§ **DO THIS**:
Please count the lines in the entries below that contain the string "Viewport". Give only the number.

§ **DATA PROVIDED**:
#####

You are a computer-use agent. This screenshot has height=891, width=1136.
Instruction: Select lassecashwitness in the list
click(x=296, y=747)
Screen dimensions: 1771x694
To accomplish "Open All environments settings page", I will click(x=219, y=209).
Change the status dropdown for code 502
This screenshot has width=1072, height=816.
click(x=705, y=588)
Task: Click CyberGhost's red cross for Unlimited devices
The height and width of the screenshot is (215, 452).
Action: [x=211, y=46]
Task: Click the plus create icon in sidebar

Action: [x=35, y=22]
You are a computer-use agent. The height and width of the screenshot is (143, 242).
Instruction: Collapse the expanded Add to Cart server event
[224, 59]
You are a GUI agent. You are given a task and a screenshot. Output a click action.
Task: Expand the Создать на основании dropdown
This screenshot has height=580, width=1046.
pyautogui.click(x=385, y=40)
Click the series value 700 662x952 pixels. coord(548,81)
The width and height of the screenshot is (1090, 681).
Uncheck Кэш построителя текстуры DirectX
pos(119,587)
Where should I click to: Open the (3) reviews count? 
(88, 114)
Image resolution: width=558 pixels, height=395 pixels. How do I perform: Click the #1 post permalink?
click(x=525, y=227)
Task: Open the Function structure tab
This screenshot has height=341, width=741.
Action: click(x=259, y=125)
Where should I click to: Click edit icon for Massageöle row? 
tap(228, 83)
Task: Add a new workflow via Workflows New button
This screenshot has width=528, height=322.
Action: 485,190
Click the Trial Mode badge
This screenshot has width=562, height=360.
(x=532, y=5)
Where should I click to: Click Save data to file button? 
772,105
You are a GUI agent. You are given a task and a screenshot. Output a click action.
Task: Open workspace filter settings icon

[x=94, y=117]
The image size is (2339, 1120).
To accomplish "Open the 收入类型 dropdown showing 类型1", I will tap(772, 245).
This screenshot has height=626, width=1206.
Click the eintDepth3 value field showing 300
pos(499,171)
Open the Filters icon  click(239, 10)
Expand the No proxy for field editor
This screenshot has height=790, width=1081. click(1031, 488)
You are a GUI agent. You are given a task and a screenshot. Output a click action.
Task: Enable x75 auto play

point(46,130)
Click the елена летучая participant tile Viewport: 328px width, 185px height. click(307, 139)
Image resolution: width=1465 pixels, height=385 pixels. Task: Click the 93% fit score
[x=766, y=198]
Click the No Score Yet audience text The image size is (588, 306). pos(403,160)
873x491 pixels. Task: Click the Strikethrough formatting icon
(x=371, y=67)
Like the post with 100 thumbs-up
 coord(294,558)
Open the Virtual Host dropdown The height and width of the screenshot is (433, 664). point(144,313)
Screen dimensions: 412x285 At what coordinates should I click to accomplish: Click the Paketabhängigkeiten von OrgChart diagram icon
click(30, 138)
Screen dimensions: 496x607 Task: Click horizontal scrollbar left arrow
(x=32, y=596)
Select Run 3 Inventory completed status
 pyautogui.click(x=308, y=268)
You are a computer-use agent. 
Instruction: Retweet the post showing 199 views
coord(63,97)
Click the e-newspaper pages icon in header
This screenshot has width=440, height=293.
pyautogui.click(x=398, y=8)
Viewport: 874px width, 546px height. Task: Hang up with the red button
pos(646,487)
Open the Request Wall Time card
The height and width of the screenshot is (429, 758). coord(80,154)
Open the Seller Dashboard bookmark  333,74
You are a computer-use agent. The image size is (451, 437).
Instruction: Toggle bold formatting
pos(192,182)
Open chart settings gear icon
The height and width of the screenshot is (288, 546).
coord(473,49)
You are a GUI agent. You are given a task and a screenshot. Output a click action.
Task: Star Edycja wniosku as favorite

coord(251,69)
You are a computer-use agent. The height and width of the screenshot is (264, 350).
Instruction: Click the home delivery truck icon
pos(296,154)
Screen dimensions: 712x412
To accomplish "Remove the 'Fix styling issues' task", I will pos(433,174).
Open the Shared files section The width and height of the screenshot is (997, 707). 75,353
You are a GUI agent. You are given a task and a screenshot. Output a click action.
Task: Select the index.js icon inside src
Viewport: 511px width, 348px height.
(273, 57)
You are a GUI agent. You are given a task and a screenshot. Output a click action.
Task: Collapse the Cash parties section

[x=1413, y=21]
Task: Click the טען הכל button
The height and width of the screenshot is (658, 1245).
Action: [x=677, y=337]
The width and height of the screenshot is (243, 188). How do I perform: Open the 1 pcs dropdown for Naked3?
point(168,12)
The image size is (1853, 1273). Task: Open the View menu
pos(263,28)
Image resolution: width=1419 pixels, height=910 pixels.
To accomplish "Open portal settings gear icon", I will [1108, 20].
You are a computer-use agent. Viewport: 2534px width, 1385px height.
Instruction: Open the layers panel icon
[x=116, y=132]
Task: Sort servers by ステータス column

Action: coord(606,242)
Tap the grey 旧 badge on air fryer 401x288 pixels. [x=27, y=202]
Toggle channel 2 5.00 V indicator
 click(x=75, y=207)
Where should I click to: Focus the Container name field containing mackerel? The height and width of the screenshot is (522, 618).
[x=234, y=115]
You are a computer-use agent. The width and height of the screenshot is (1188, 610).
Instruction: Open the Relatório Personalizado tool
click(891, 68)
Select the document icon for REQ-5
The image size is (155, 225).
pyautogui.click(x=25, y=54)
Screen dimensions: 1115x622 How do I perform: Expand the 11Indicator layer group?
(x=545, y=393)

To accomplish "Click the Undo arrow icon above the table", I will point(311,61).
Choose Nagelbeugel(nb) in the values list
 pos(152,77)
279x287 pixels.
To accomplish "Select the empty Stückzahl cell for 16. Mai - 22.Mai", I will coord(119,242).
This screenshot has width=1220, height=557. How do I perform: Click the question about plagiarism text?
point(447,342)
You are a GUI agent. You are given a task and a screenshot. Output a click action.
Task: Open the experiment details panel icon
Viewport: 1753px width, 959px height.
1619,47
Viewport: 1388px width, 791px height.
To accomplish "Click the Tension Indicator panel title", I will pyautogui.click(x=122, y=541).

#####

§ **TASK SOLUTION**:
6